TASK DESCRIPTION:
Can you quote, word for word, every line from the first line of the records below through the line containing "1228x914 pixels.", and nothing else?

--- DATASET Enclosed Below ---

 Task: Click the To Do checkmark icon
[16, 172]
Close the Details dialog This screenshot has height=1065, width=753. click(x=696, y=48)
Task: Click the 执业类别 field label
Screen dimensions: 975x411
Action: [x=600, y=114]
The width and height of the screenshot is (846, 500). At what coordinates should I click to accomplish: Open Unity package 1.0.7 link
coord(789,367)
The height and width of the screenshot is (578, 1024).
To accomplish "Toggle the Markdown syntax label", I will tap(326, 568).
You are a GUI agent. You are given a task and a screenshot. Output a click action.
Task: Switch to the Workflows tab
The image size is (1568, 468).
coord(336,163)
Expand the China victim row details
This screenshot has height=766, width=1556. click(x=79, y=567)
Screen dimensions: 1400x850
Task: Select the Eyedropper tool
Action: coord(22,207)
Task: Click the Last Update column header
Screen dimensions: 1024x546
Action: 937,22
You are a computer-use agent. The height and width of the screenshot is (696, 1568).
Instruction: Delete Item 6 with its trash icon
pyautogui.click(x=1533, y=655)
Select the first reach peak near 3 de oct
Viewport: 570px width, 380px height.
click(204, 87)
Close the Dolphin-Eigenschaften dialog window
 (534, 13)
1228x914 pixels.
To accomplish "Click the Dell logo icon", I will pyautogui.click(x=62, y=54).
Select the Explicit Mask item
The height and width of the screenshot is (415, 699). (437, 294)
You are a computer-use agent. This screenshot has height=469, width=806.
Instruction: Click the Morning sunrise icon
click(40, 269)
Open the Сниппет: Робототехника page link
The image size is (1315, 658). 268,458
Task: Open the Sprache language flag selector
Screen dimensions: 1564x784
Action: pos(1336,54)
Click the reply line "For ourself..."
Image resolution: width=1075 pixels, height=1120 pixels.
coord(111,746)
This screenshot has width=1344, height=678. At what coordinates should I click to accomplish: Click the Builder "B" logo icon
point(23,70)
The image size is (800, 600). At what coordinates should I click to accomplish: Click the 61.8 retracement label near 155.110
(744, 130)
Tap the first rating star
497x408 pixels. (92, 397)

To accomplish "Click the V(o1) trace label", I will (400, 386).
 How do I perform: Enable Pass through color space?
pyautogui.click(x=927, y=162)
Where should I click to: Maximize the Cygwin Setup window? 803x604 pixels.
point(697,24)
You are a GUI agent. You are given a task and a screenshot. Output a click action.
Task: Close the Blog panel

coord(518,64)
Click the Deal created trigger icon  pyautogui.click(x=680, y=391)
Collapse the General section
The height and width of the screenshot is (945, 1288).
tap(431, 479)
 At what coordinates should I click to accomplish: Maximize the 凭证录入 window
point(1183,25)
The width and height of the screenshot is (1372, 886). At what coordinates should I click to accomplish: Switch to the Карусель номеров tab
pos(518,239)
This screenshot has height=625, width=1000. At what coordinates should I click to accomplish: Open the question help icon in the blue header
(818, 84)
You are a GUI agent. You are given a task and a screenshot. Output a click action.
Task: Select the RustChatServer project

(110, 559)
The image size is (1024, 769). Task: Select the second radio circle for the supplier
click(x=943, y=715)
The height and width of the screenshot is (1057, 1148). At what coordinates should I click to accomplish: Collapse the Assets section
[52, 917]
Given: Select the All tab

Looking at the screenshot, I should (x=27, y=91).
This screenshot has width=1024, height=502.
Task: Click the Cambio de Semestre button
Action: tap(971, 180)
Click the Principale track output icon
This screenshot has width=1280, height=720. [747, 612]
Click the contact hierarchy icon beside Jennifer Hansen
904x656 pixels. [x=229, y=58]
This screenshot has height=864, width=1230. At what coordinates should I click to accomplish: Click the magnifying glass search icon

--- End of Enclosed DATASET ---

EXERCISE ANSWER:
 Task: Click the To Do checkmark icon
[16, 172]
Close the Details dialog This screenshot has height=1065, width=753. click(x=696, y=48)
Task: Click the 执业类别 field label
Screen dimensions: 975x411
Action: [x=600, y=114]
The width and height of the screenshot is (846, 500). At what coordinates should I click to accomplish: Open Unity package 1.0.7 link
coord(789,367)
The height and width of the screenshot is (578, 1024).
To accomplish "Toggle the Markdown syntax label", I will tap(326, 568).
You are a GUI agent. You are given a task and a screenshot. Output a click action.
Task: Switch to the Workflows tab
The image size is (1568, 468).
coord(336,163)
Expand the China victim row details
This screenshot has height=766, width=1556. click(x=79, y=567)
Screen dimensions: 1400x850
Task: Select the Eyedropper tool
Action: coord(22,207)
Task: Click the Last Update column header
Screen dimensions: 1024x546
Action: 937,22
You are a computer-use agent. The height and width of the screenshot is (696, 1568).
Instruction: Delete Item 6 with its trash icon
pyautogui.click(x=1533, y=655)
Select the first reach peak near 3 de oct
Viewport: 570px width, 380px height.
click(204, 87)
Close the Dolphin-Eigenschaften dialog window
 (534, 13)
1228x914 pixels.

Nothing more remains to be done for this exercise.